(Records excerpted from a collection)
=-=-=
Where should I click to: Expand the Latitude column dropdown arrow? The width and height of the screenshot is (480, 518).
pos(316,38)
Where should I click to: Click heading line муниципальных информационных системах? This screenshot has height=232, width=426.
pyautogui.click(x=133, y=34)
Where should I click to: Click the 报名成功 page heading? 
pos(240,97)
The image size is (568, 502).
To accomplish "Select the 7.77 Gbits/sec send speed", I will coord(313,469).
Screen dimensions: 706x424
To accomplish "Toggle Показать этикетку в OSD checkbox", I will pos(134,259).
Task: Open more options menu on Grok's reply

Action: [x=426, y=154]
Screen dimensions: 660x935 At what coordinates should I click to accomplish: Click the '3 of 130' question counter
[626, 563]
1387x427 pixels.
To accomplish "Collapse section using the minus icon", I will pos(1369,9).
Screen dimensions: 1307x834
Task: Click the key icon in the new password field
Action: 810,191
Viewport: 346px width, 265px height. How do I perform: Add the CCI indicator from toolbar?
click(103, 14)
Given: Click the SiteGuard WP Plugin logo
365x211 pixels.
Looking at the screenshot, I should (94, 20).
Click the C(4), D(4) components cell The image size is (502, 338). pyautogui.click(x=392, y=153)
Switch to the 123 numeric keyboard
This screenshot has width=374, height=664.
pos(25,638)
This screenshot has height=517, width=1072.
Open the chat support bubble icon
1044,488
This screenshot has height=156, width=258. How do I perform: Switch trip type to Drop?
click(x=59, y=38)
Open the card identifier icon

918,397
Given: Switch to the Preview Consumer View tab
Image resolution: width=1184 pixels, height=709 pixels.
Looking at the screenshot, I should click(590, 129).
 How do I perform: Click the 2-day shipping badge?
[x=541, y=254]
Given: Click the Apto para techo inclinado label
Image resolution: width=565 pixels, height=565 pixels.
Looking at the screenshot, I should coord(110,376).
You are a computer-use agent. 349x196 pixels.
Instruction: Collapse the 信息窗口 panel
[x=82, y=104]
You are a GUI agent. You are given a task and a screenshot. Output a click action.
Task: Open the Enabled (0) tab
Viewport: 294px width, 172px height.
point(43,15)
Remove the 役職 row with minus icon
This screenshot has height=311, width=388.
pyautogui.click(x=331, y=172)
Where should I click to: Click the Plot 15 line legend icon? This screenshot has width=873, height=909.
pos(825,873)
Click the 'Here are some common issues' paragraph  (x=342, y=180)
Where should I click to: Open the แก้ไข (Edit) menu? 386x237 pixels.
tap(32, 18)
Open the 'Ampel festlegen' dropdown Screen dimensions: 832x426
=-=-=
=== Work to be completed ===
Give back every line above, unchanged.

=== Worked solution ===
Where should I click to: Expand the Latitude column dropdown arrow? The width and height of the screenshot is (480, 518).
pos(316,38)
Where should I click to: Click heading line муниципальных информационных системах? This screenshot has height=232, width=426.
pyautogui.click(x=133, y=34)
Where should I click to: Click the 报名成功 page heading? 
pos(240,97)
The image size is (568, 502).
To accomplish "Select the 7.77 Gbits/sec send speed", I will coord(313,469).
Screen dimensions: 706x424
To accomplish "Toggle Показать этикетку в OSD checkbox", I will pos(134,259).
Task: Open more options menu on Grok's reply

Action: [x=426, y=154]
Screen dimensions: 660x935 At what coordinates should I click to accomplish: Click the '3 of 130' question counter
[626, 563]
1387x427 pixels.
To accomplish "Collapse section using the minus icon", I will pos(1369,9).
Screen dimensions: 1307x834
Task: Click the key icon in the new password field
Action: 810,191
Viewport: 346px width, 265px height. How do I perform: Add the CCI indicator from toolbar?
click(103, 14)
Given: Click the SiteGuard WP Plugin logo
365x211 pixels.
Looking at the screenshot, I should (94, 20).
Click the C(4), D(4) components cell The image size is (502, 338). pyautogui.click(x=392, y=153)
Switch to the 123 numeric keyboard
This screenshot has width=374, height=664.
pos(25,638)
This screenshot has height=517, width=1072.
Open the chat support bubble icon
1044,488
This screenshot has height=156, width=258. How do I perform: Switch trip type to Drop?
click(x=59, y=38)
Open the card identifier icon

918,397
Given: Switch to the Preview Consumer View tab
Image resolution: width=1184 pixels, height=709 pixels.
Looking at the screenshot, I should click(590, 129).
 How do I perform: Click the 2-day shipping badge?
[x=541, y=254]
Given: Click the Apto para techo inclinado label
Image resolution: width=565 pixels, height=565 pixels.
Looking at the screenshot, I should coord(110,376).
You are a computer-use agent. 349x196 pixels.
Instruction: Collapse the 信息窗口 panel
[x=82, y=104]
You are a GUI agent. You are given a task and a screenshot. Output a click action.
Task: Open the Enabled (0) tab
Viewport: 294px width, 172px height.
point(43,15)
Remove the 役職 row with minus icon
This screenshot has height=311, width=388.
pyautogui.click(x=331, y=172)
Where should I click to: Click the Plot 15 line legend icon? This screenshot has width=873, height=909.
pos(825,873)
Click the 'Here are some common issues' paragraph  (x=342, y=180)
Where should I click to: Open the แก้ไข (Edit) menu? 386x237 pixels.
tap(32, 18)
Open the 'Ampel festlegen' dropdown Screen dimensions: 832x426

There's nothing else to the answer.